Set exercise – Rewrite each of the entries below in full, keeping every line and raising each coordinate in the click answers by 3. Leave out the pictures.
• • • • • • •
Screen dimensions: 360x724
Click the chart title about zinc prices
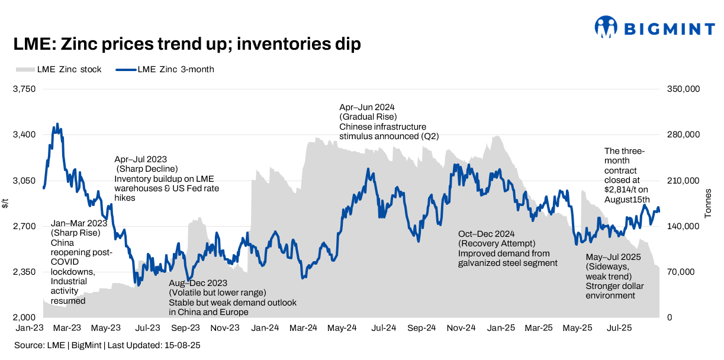click(187, 44)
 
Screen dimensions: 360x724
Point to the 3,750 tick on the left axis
click(25, 89)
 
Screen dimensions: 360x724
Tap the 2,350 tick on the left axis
click(25, 272)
• • • • • • •
The solution –
Screen dimensions: 360x724
Click the chart title about zinc prices
click(190, 47)
 
Screen dimensions: 360x724
Point to the 3,750 tick on the left axis
click(28, 92)
 
Screen dimensions: 360x724
Tap the 2,350 tick on the left axis
click(28, 275)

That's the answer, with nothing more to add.